How can I training a textcat have thousands label.

I am sorry about I am not a english speaker, maybe there has lots of mistake.I hope you forgive me.
In my case, I need build a model to classify article. In the example there only 1 label. I need thousands label.

because i have too many there is what i do:

1. build a jsonl file
2. import into dataset 
3. use "textcat.batch-train"

first time I import 49760 row data from jsonl into dataset it cover 80 labels
new model looks good. but new problem come – I need add more label into model
if I continue add row data in same dataset, it will become very huge.
“textcat.batch-train” will very slow, the data of full amount of label will be a disaster.
if I use a new dataset and a trained model, it will raise a exception:
“ValueError: operands could not be broadcast together with shapes”
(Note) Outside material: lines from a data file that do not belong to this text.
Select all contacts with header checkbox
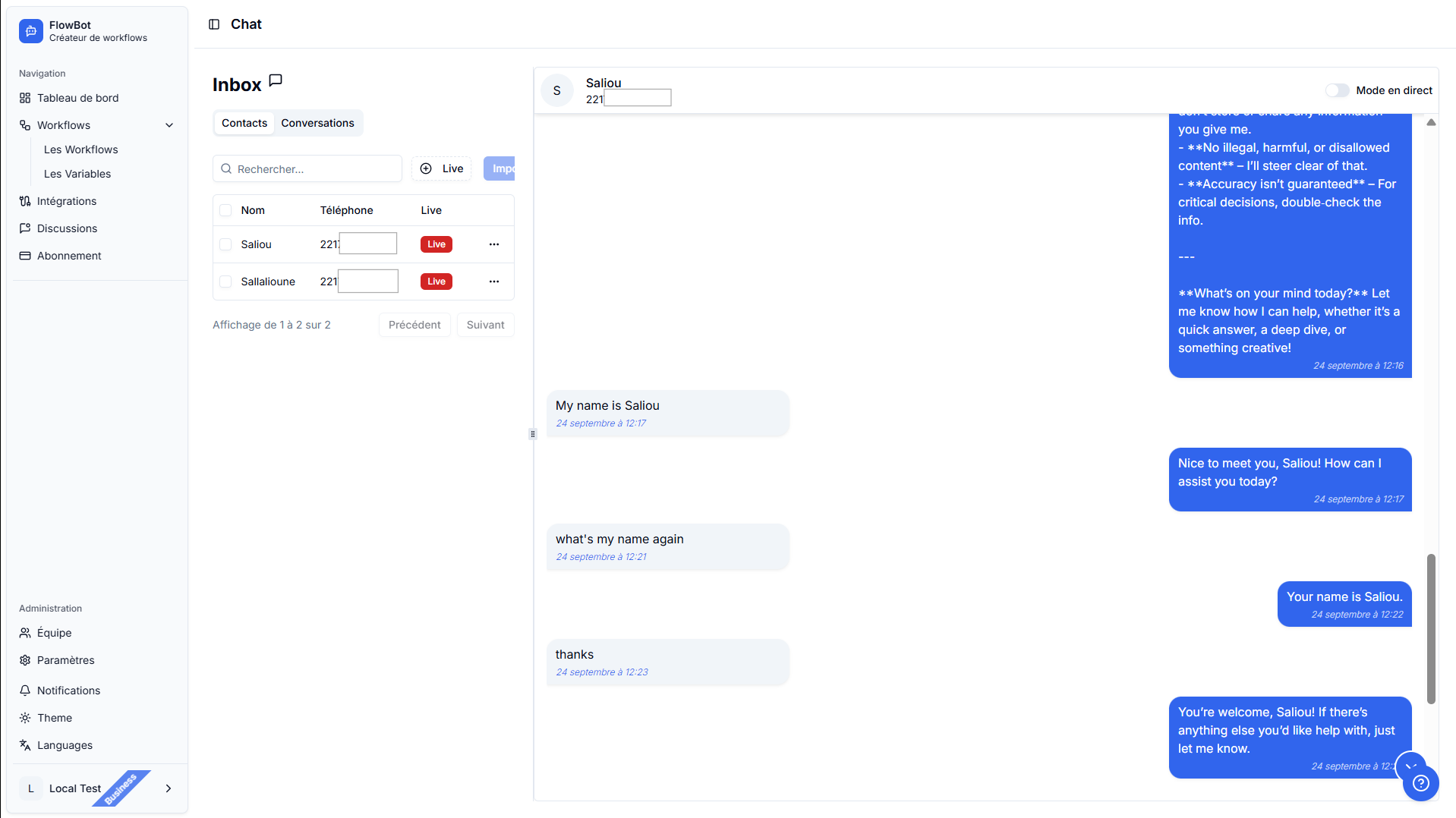 tap(225, 210)
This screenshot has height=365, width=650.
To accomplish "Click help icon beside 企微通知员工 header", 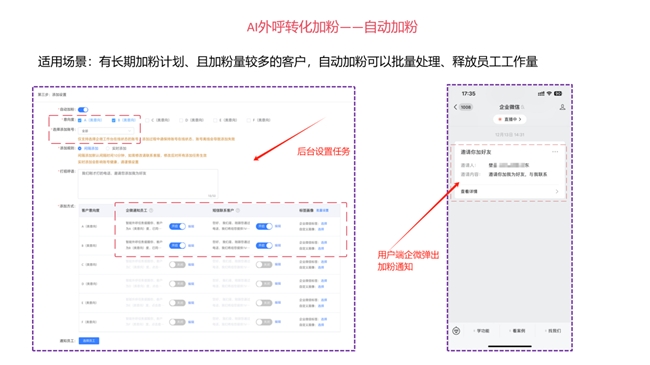I will point(151,210).
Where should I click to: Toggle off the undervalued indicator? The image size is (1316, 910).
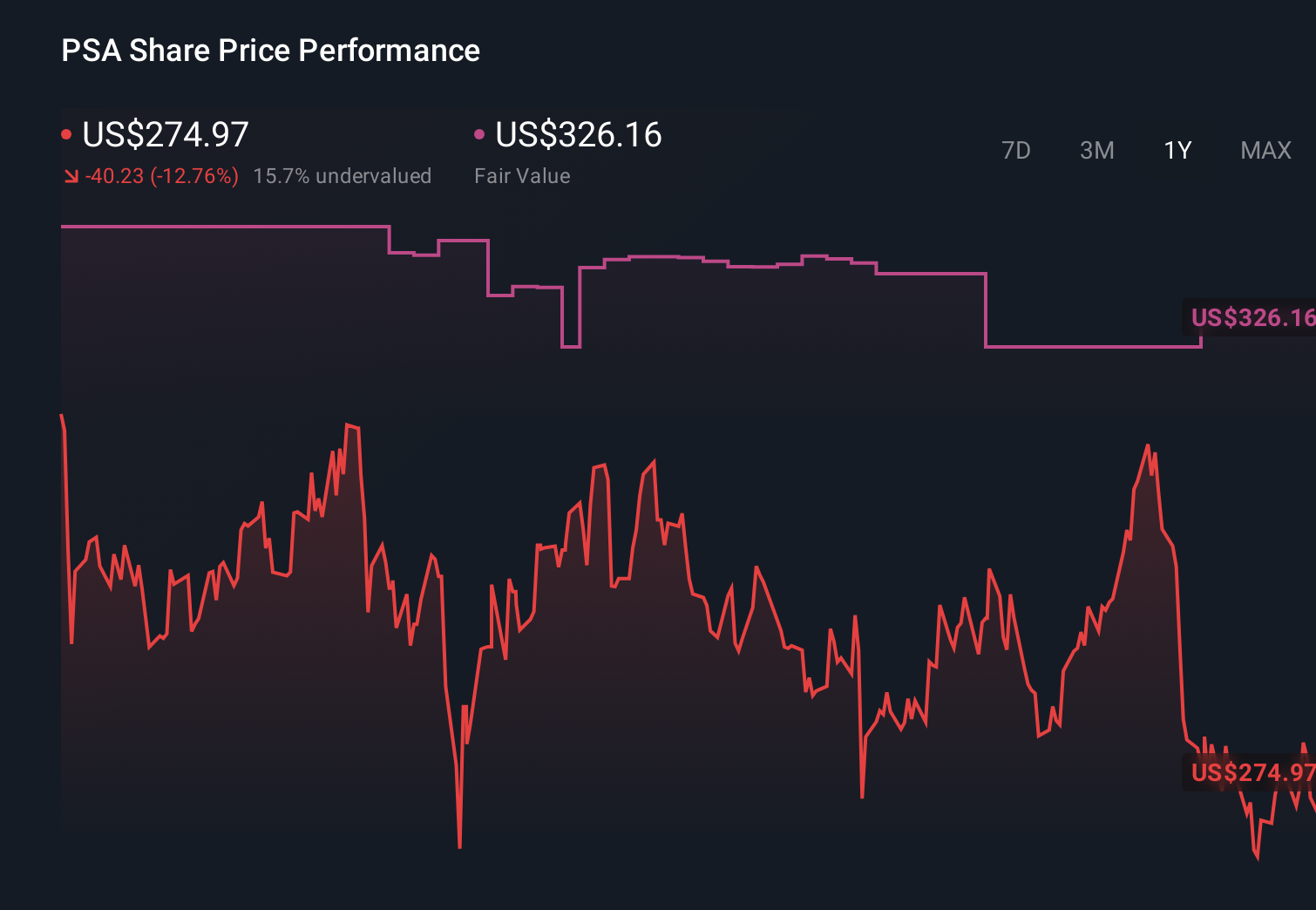343,175
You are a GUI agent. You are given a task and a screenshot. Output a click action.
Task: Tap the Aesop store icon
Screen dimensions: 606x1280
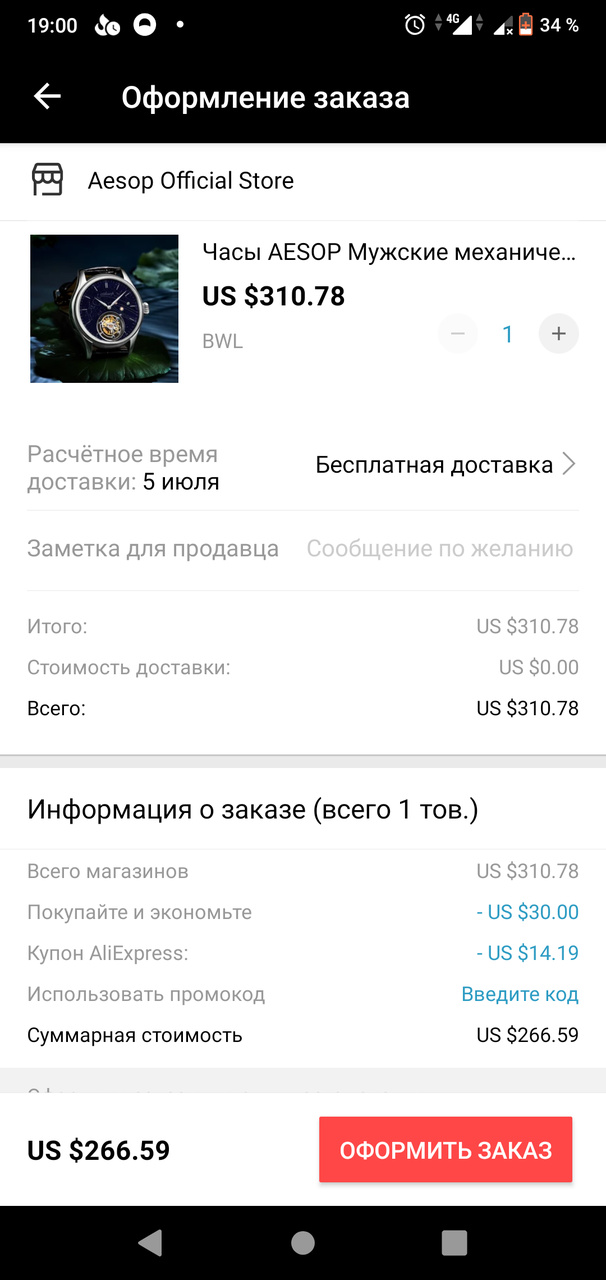coord(47,180)
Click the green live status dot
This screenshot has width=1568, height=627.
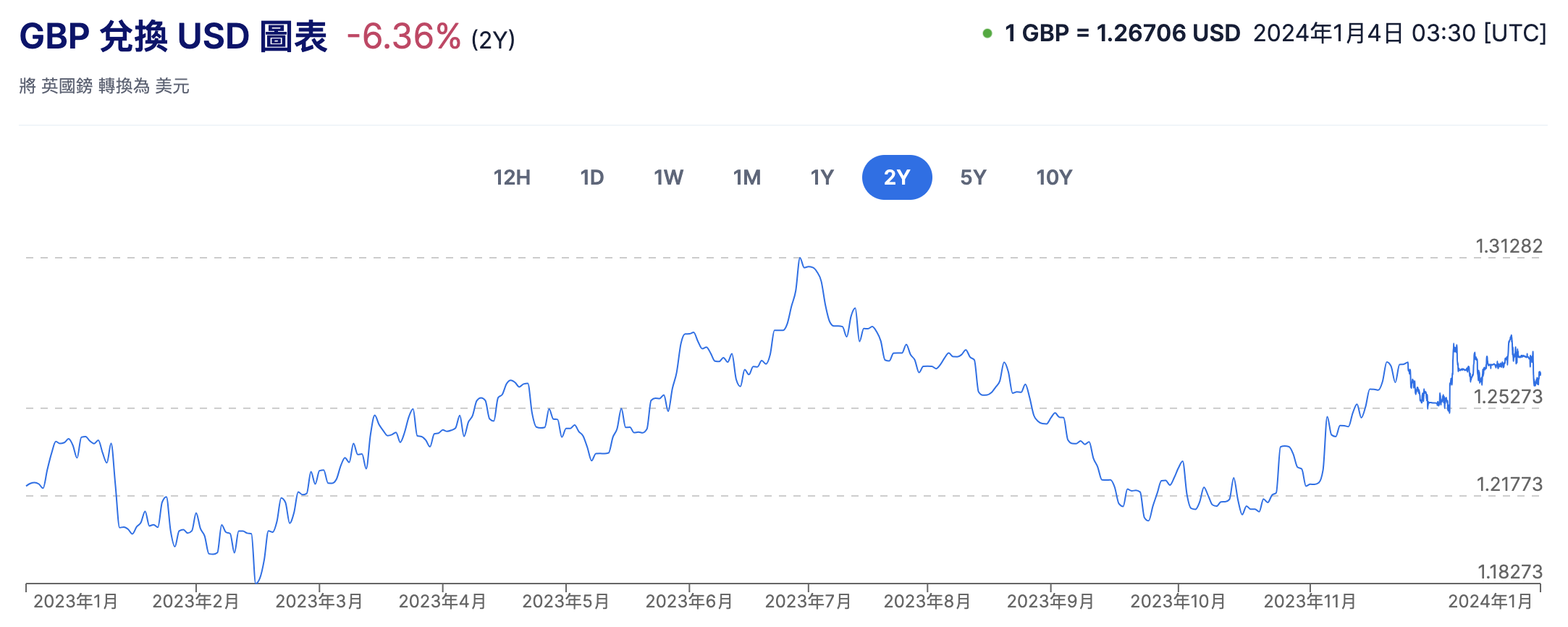pyautogui.click(x=987, y=33)
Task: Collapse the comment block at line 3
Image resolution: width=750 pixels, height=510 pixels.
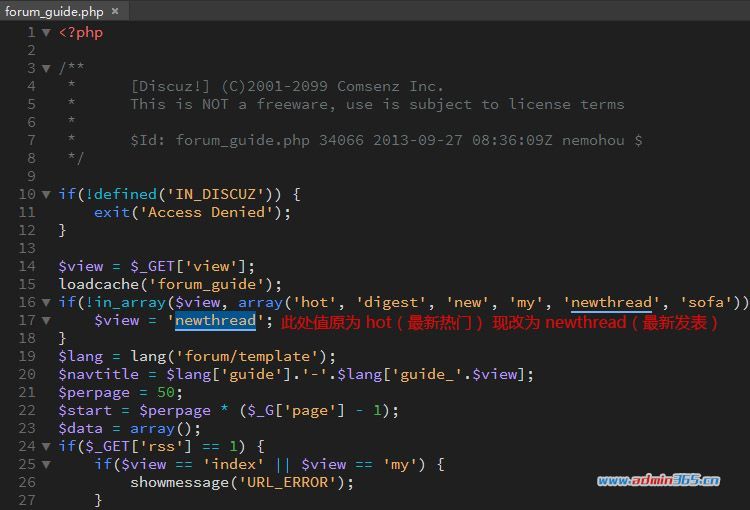Action: (x=46, y=68)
how can i do for iterate, I need continuous add label.

Hi and no problem! :slight_smile:

Prodigy's batch-train recipes are better for small and quick experiments. For steps 1 to 3, it's easier to train the model directly in spaCy. Then you don't have to think about the Prodigy data format. See here for a code example:

Updating a model in spaCy looks like this. This is much easier with 80+ labels:

texts = ["a text"]
annotations = [{"cats": {"LABEL1": True, "LABEL2": False, "LABEL3": True}}]  # and so on...
nlp.update(texts, annotations)

Here's one idea for a solution:

  1. Use Prodigy and textcat.manual to create more annotations.
  2. Use db-out to export the annotations to a file.
  3. Convert them to the same format as your other annotations.
  4. Add them to your spaCy training set.
  5. Train a new model in spaCy.

Also remember that it's currently not possible to add new labels to a pre-trained text classification model. See this spaCy issue for details. This means that you always need to train your model from scratch with all examples. Maybe this was also the reason for the error you saw.

Thanks for reply, I will try it by your idea.